Separation of μ-Opioid Receptor Desensitization and Internalization: Endogenous Receptors in Primary Neuronal Cultures

• Published in: The Journal of neuroscience Vol. 26; no. 15; pp. 4118 - 4125
• Main Authors: Arttamangkul, Seksiri, Torrecilla, Maria, Kobayashi, Kazuto, Okano, Hideyuki, Williams, John T.
• Format: Journal Article
• Language: English
• Published: United States Society for Neuroscience 12.04.2006
• Subjects: Animals; Brain - physiology; Cell Culture Techniques; Genes, Reporter; Green Fluorescent Proteins - analysis; Green Fluorescent Proteins - genetics; Locus Coeruleus - physiology; Mice; Mice, Transgenic; Neurons - cytology; Neurons - physiology; Receptors, Opioid, mu - physiology
• ISSN: 0270-6474; 1529-2401; 1529-2401
• DOI: 10.1523/JNEUROSCI.0303-06.2006

A close relationship between desensitization and internalization of μ-opioid receptors (MORs) has been proposed based on differential actions of series of agonists.
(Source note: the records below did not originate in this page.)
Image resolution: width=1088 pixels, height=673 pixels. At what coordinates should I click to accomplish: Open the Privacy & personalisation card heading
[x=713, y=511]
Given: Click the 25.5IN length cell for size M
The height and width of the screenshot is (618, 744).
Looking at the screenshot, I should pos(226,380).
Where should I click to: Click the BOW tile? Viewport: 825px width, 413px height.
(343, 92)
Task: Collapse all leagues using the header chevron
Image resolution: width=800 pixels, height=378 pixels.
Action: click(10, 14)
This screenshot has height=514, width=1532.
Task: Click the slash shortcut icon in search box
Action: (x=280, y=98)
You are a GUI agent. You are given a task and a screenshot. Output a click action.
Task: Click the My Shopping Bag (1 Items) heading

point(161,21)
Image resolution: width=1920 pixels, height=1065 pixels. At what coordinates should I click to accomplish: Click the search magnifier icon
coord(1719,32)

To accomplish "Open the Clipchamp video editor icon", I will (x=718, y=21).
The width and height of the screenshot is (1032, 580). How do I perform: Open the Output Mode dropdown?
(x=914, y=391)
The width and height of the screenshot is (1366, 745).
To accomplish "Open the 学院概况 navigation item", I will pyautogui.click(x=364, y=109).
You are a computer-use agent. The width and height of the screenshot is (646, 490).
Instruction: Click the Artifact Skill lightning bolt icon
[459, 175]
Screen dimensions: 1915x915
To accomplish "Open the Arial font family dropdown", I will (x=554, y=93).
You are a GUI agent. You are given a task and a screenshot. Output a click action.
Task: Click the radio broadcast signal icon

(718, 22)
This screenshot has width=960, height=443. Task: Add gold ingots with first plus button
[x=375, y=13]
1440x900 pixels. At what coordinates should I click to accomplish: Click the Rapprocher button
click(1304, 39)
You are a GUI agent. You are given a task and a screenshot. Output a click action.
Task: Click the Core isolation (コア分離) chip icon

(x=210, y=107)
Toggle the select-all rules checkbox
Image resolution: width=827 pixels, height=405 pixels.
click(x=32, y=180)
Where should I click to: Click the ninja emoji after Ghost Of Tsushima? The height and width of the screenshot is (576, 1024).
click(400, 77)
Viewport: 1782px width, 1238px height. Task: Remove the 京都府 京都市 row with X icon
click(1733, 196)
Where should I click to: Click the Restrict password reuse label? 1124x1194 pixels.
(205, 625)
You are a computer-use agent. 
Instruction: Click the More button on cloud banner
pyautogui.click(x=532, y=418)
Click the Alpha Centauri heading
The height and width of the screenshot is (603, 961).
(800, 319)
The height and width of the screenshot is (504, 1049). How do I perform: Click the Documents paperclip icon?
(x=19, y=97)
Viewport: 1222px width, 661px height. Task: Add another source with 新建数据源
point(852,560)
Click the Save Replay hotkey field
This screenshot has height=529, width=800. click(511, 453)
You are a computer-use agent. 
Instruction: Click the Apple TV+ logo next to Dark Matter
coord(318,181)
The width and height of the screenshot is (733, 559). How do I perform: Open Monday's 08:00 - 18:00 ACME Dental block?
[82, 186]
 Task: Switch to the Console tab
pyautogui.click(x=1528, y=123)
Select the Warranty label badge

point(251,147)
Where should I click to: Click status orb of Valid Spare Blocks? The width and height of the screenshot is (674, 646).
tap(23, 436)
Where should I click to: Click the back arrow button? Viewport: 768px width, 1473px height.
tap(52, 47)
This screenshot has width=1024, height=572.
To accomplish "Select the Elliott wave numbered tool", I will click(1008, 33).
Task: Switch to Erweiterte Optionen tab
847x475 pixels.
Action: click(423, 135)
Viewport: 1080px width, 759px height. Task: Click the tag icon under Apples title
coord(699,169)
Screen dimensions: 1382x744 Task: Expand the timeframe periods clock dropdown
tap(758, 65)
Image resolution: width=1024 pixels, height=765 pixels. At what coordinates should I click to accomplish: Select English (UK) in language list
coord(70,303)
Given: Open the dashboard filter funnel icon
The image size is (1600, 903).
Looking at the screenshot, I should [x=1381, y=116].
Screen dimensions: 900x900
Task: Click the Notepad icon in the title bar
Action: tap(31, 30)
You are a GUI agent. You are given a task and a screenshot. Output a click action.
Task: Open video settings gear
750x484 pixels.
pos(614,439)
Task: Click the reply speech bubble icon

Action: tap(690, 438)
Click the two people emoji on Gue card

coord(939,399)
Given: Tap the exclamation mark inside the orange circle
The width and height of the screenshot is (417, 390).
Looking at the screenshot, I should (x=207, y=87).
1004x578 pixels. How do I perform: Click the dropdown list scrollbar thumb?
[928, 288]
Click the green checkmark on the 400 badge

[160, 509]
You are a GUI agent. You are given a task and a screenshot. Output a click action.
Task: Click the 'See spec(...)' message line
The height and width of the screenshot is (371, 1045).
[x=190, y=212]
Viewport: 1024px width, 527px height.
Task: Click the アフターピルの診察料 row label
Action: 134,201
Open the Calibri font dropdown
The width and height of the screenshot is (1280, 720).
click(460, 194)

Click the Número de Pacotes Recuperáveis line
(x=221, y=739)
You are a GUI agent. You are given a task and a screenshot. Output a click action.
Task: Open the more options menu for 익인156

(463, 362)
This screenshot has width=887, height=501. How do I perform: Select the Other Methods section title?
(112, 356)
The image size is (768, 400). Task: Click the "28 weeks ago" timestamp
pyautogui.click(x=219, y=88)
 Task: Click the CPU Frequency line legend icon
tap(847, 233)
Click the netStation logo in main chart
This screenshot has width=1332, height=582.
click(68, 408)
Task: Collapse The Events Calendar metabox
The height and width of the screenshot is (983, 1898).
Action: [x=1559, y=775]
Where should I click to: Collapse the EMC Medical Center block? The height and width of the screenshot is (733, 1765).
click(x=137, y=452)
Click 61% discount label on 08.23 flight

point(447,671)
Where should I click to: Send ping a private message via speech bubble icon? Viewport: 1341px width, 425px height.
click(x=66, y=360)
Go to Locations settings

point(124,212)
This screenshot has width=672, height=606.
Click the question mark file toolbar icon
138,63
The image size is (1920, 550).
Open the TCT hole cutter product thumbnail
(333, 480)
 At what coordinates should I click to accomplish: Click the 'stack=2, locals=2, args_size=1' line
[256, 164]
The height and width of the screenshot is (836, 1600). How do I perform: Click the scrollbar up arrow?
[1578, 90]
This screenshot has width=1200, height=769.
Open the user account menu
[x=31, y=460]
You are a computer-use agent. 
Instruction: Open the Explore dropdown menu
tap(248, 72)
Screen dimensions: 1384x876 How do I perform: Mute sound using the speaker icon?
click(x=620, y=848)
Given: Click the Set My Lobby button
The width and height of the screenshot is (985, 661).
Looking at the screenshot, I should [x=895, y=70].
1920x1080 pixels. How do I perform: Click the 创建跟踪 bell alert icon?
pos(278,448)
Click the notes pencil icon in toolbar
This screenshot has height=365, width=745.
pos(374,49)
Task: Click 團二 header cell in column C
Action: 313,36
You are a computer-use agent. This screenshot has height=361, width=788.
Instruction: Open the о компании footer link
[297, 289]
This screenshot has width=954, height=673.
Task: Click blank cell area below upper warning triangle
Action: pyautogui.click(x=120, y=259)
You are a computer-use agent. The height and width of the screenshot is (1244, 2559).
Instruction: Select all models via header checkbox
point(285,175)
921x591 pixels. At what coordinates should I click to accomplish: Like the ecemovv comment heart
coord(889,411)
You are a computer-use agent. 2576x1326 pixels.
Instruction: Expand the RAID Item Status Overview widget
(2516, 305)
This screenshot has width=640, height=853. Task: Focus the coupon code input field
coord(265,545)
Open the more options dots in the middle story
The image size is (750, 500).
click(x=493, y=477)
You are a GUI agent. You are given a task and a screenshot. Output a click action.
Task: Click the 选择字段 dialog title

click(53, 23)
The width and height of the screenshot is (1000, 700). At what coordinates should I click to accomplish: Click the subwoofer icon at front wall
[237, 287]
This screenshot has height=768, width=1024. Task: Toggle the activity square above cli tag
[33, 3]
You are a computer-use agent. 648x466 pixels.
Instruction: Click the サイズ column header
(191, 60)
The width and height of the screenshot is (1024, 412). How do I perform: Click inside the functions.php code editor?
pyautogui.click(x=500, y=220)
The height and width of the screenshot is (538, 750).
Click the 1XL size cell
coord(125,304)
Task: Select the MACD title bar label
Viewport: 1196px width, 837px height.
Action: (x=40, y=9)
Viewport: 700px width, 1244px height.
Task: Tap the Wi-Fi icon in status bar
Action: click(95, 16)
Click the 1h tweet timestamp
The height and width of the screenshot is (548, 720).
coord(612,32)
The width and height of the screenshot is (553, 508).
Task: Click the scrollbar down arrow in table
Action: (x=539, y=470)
The role that these two processes have in the development of tolerance and dependence to opioids has been a controversial subject that has been studied in a variety of model systems. Here, we examine desensitization and internalization of endogenous MORs simultaneously in primary cultures of locus ceruleus neurons using fluorescently tagged peptide agonists. With the use of two fluorescent opioid peptides, dermorphin-Bodipy Texas Red and dermorphin-Alexa594 (Derm-A594), desensitization was measured electrophysiologically and trafficking was followed by the accumulation of intracellular fluorescent puncta. Blocking endocytosis with concanavalin A eliminated the accumulation of fluorescent puncta but desensitization induced by Derm-A594 was unaffected. Likewise, after treatment with concanavalin A, there was no change in either desensitization or recovery from desensitization induced by [Met] 5 enkephalin. The results demonstrate that desensitization and the recovery from desensitization are not dependent on receptor internalization and suggest that the activity of endogenous MORs in primary neurons can be modulated at the level of the plasma membrane.